Monotonicity，单调性是指如果已经有一些item通过哈希分派到了相应的bucket中，又有新的bucket加入到系统中。哈希的结果应能够保证原有已分配的item可以被映射到原有的或者新的bucket中去，而不会被映射到旧的bucket集合中的其他bucket中。This property says that if items are initially assigned to a set of buckets V1 and then some new buckets are added to form V2, then an item may move from an old bucket to a new bucket, but not from one old bucket to another. This reflects one intuition about consistency: when the set of usable buckets changes, items should only move if necessary to preserve an even distribution.
Spread，分散性是指在分布式环境中，终端有可能看不到所有的buckets，而是只能看到其中的一部分。
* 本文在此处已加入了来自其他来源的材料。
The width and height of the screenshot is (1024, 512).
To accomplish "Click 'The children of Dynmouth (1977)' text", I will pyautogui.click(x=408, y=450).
当终端希望通过哈希过程将内容映射到bucket上时，由于不同终端所见的buckets范围有可能不同，从而导致哈希的结果不一致，最终的结果是相同的内容被不同的终端映射到不同的bucket中。这种情况显然是应该避免的，因为它导致相同内容被存储到不同bucket去，降低了系统存储的效率。分散性的定义就是上述情况发生的严重程度。好的哈希算法应能够尽量避免不一致的情况发生，也就是尽量降低分散性。 The idea behind spread is that there are V people, each of whom can see at least a constant fraction ( 1/t ) of the buckets that are visible to anyone. Each person tries to assign an item i to a bucket using a consistent hash function. The property says that across the entire group, there are at most i different opinions about which bucket should contain the item. Clearly, a good consistent hash function should have low spread over all item.
Load,负载问题实际上是从另一个角度看待分散性问题。既然不同的终端可能将相同的内容映射到不同的缓冲区中，那么对于一个特定的缓冲区而言，也可能被不同的用户映射为不同的内容。与分散性一样，这种情况也是应当避免的，因此好的哈希算法应能够尽量降低缓冲的负荷。The load property is similar to spread. The same V people are back, but this time we consider a particular bucket b instead of an item. The property says that there are at most b distinct items that at least one person thinks belongs in the bucket. A good consistent hash function should also have low load.

常见的使用

一些已知的场景如：

memcached的分布式缓存访问
用作负载均衡，如dubbo的ConsistentHashLoadBalance
分布式哈希表（DHT，Distributed Hash Table）用来在一群节点中实现(key, value)的关系映射。在类似Cassandra等分布式系统中使用了DHT

一致性hash更多的应用在负载均衡。

问题提出

一般在分布式系统设计中，如果我们将某些用户请求、或者某些城市数据，访问指定的某台机器，一般的算法是基于关键字取hash值然后%机器数（hash(key)% N）。
假设我们有3台机器A、B 、C，后来新加了一台机器D，其索引与机器映射如下：

针对不同的key，其hashcode为1-10取模运算：

经过上面的表格可以看到，当添加了一台新机器D的时候，导致大部分key产生了miss，命中率按照上面表格计算只为20%。虽然是一个简单的列子，但足以说明该算法在机器伸缩时候，会造成大量的数据无法被正确被命中。如果这是缓存架构设计，那么缓存miss后会把请求都落在DB上，造成DB压力。如果这是个分布式业务调用，原来访问机器可能做了配置数据、或缓存了上下文等，miss就意味着本次调用失败。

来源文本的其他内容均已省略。